::: Record set

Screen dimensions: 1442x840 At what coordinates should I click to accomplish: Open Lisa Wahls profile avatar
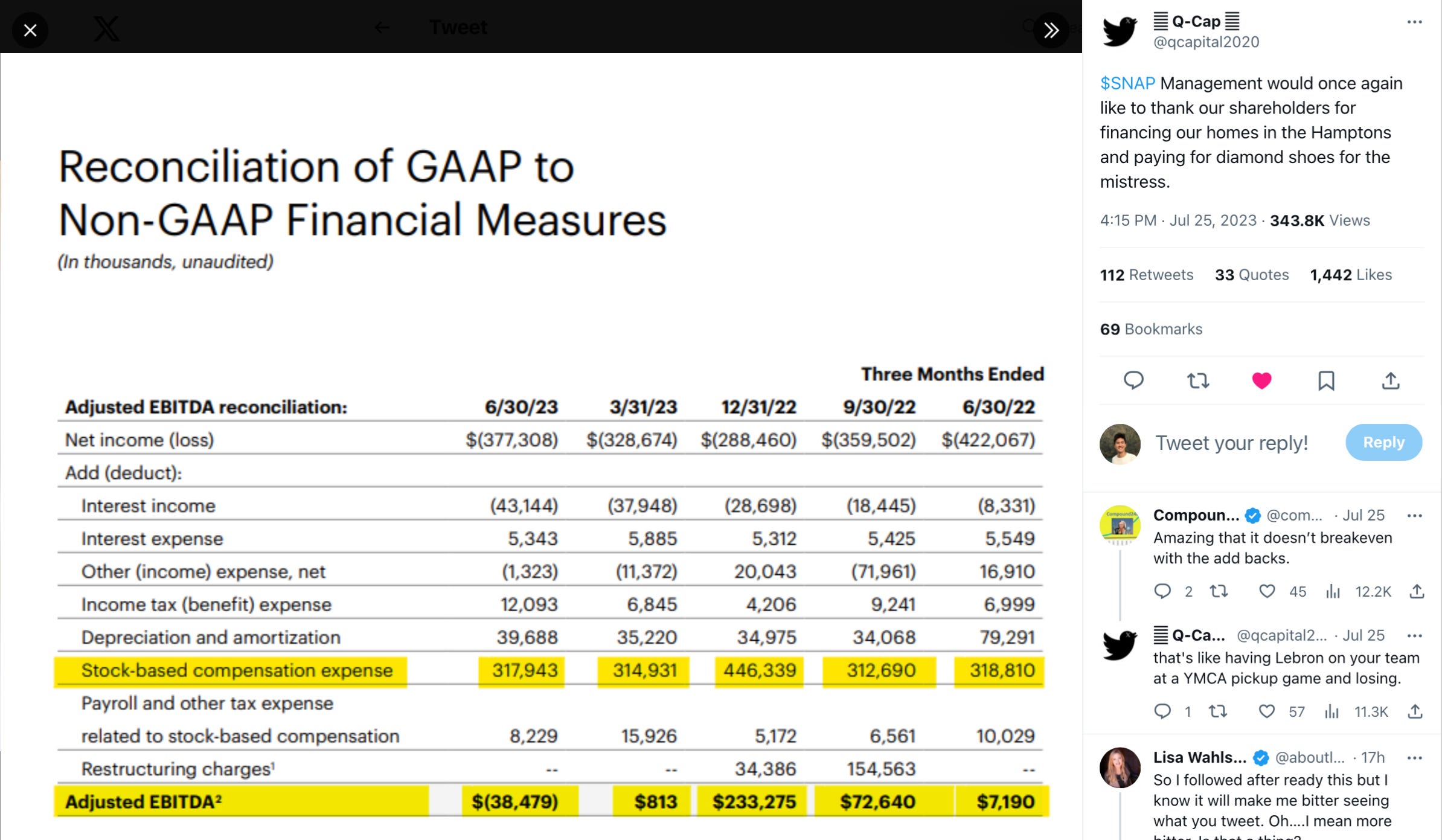coord(1120,768)
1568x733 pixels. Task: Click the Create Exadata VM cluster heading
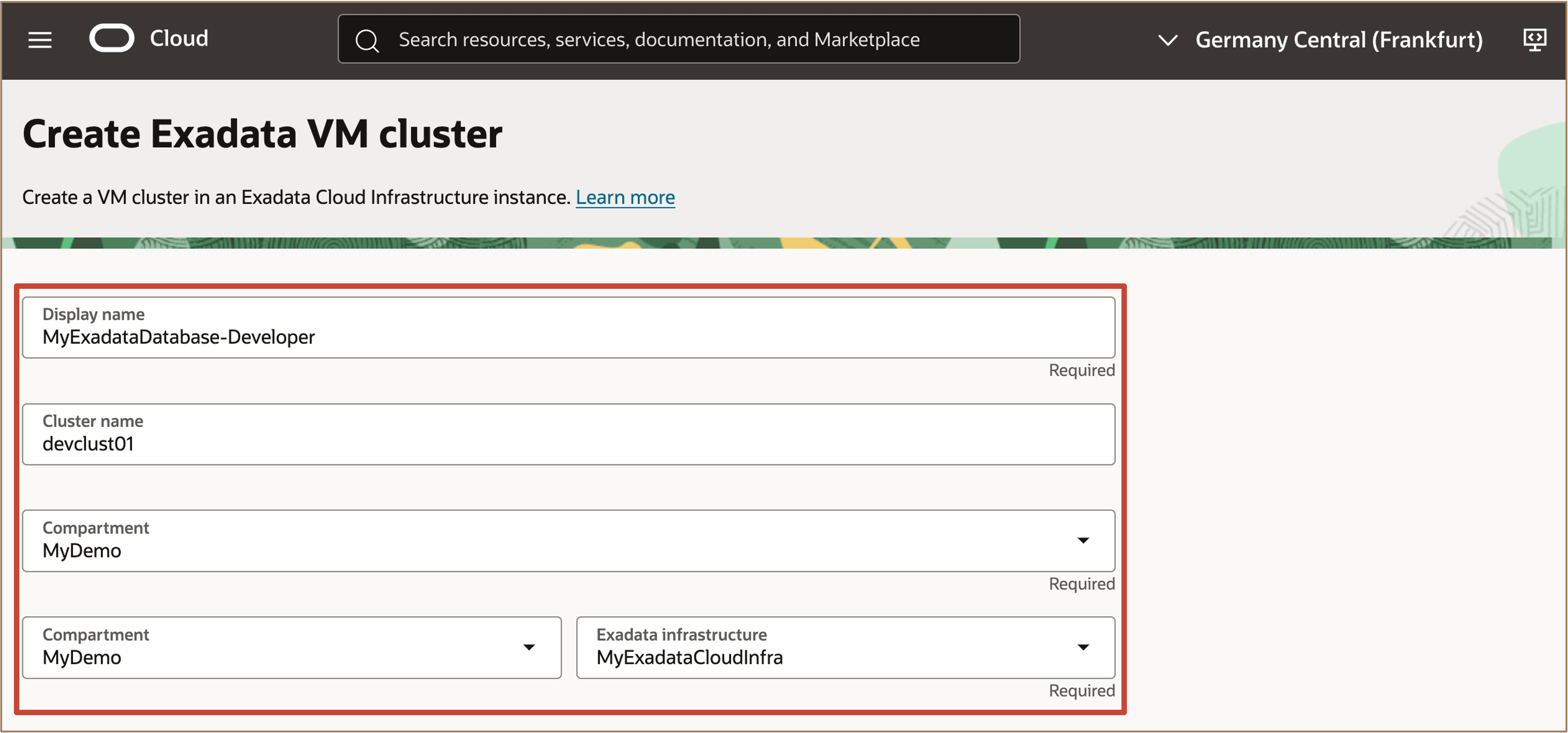pyautogui.click(x=262, y=134)
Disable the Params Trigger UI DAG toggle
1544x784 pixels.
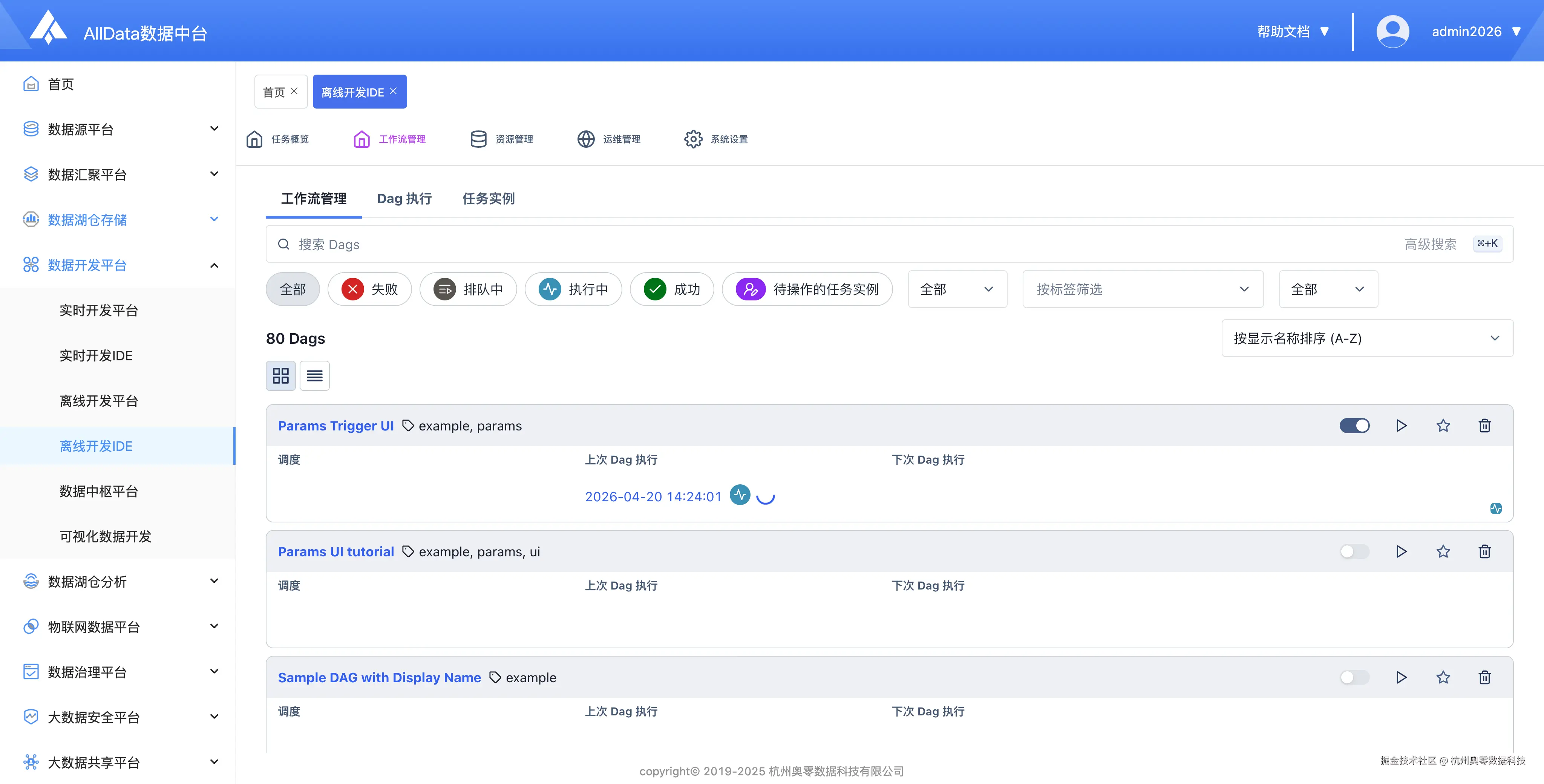coord(1355,426)
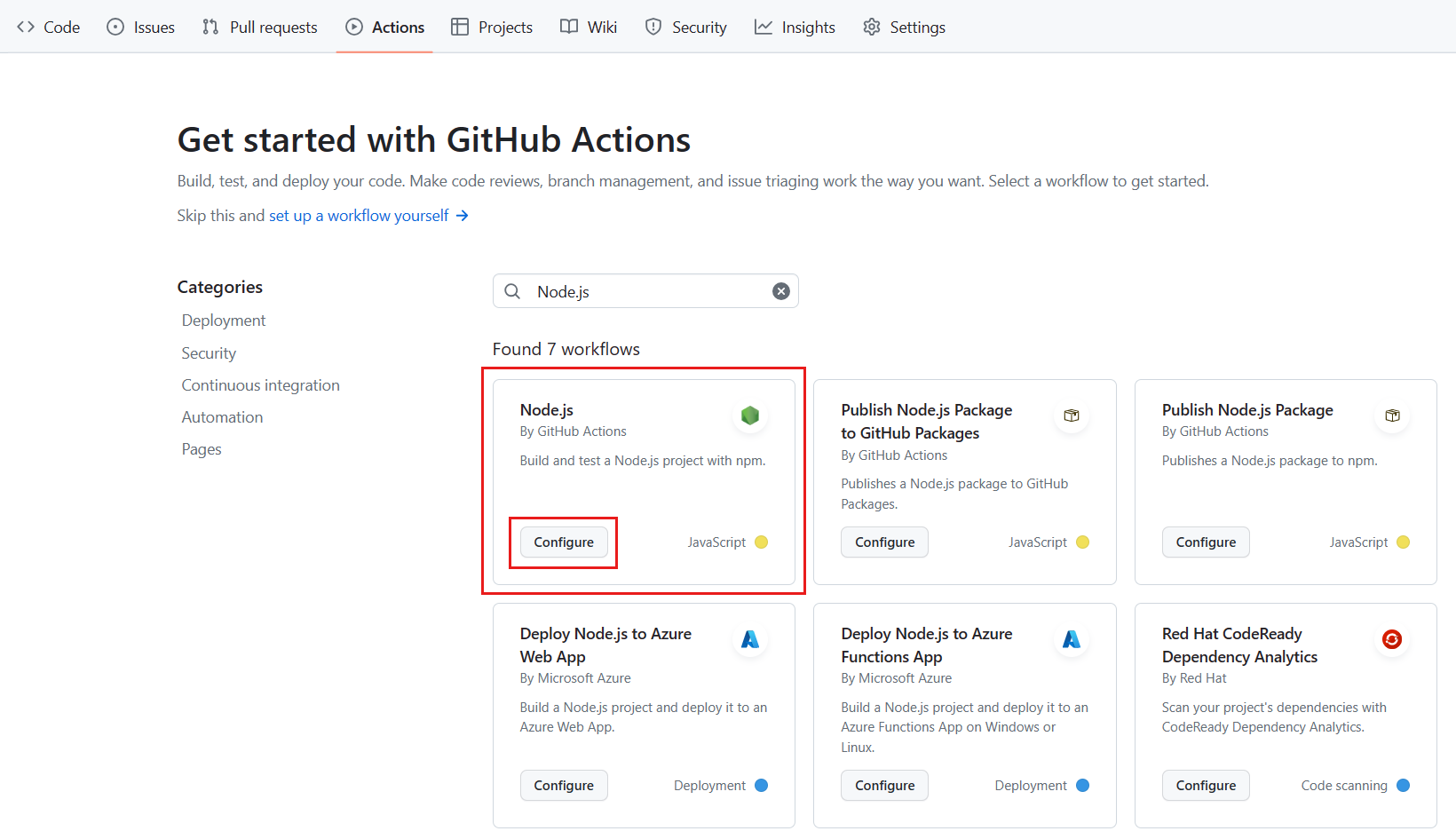The height and width of the screenshot is (839, 1456).
Task: Click the Red Hat icon on Dependency Analytics card
Action: (x=1392, y=638)
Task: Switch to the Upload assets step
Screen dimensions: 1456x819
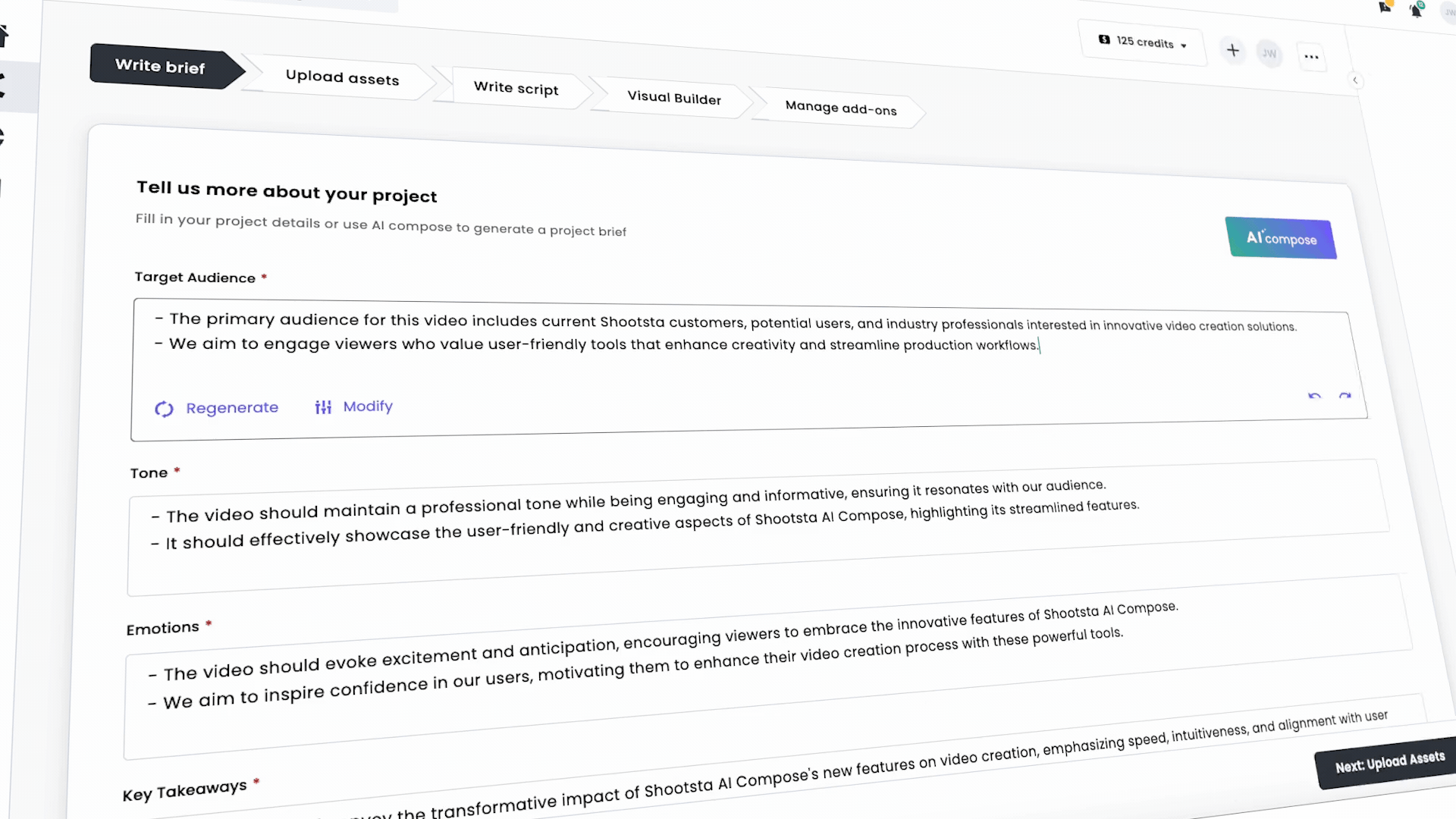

::::::

Activity: Although the records above contain pictures, output every line exactly and leave the pictures out.

Response area:
Screen dimensions: 1442x840 At what coordinates should I click to accomplish: Open Lisa Wahls profile avatar
coord(1120,768)
1568x733 pixels. Task: Click the Create Exadata VM cluster heading
pyautogui.click(x=262, y=134)
Disable the Params Trigger UI DAG toggle
1544x784 pixels.
coord(1355,426)
The height and width of the screenshot is (839, 1456).
Task: Click the Red Hat icon on Dependency Analytics card
Action: (x=1392, y=638)
Task: Switch to the Upload assets step
Screen dimensions: 1456x819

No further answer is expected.